Task data
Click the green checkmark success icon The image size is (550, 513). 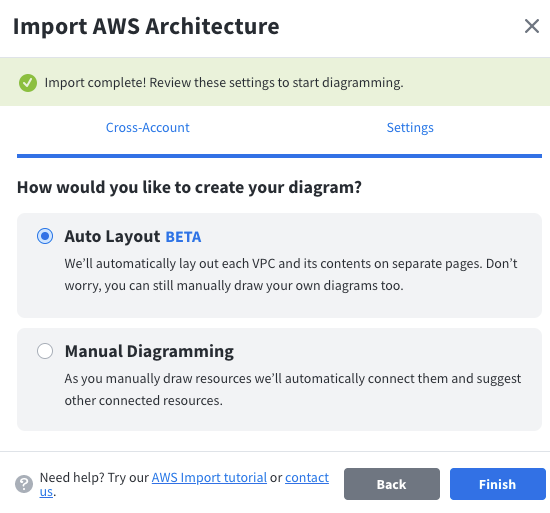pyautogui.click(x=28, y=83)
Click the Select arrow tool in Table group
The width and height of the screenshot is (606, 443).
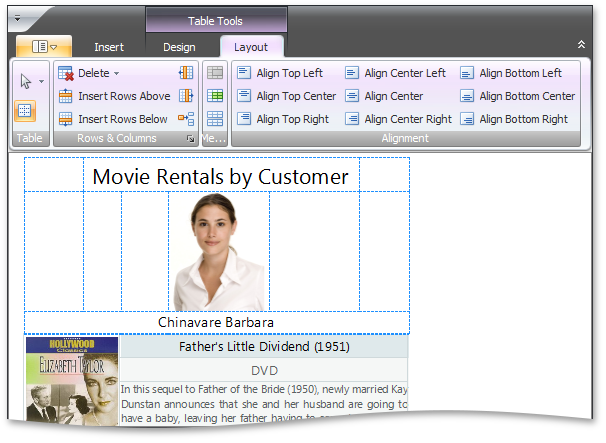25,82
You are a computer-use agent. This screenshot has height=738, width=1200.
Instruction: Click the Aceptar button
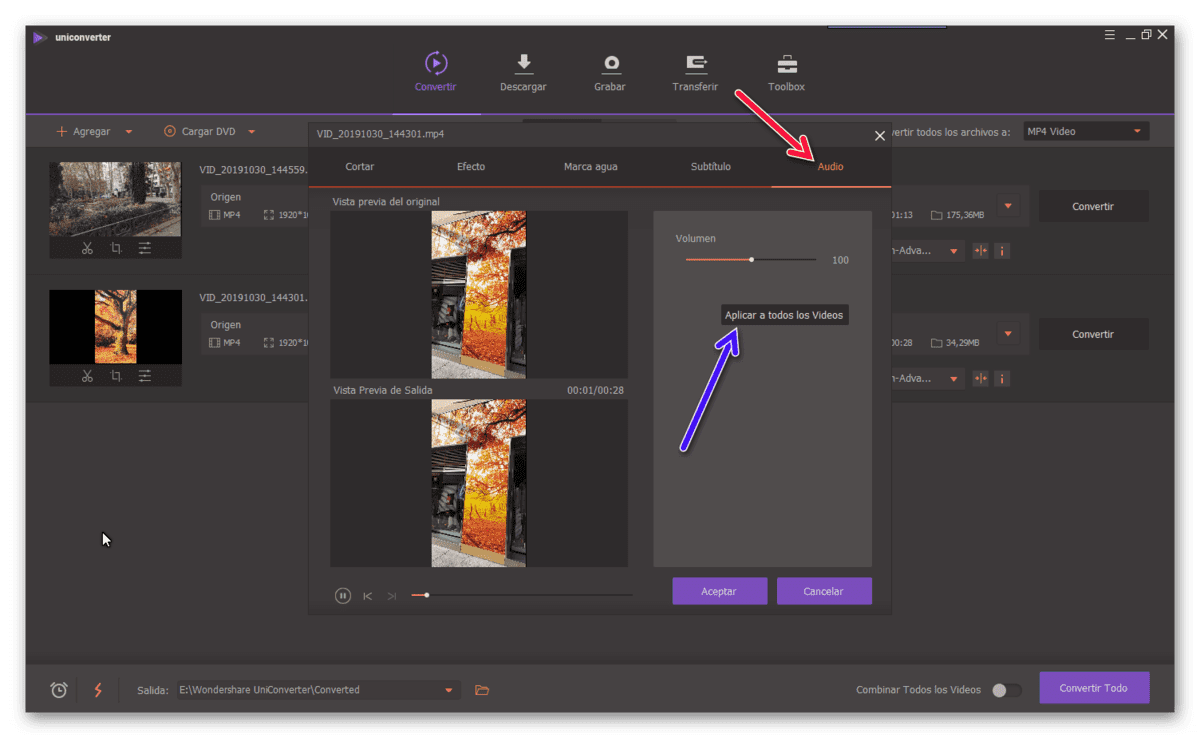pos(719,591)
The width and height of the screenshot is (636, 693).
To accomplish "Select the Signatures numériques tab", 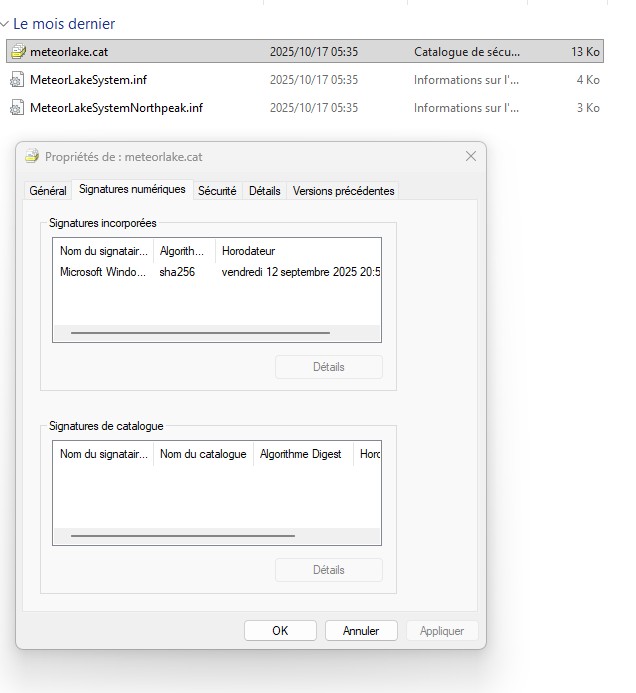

How to complete this task
Give back exactly the lines from the one containing "You are a computer-use" through the last line above, both included, and none of the pictures.

Problem solution
You are a computer-use agent. This screenshot has height=738, width=1200.
Instruction: Click the Aceptar button
pos(719,591)
The width and height of the screenshot is (636, 693).
To accomplish "Select the Signatures numériques tab", 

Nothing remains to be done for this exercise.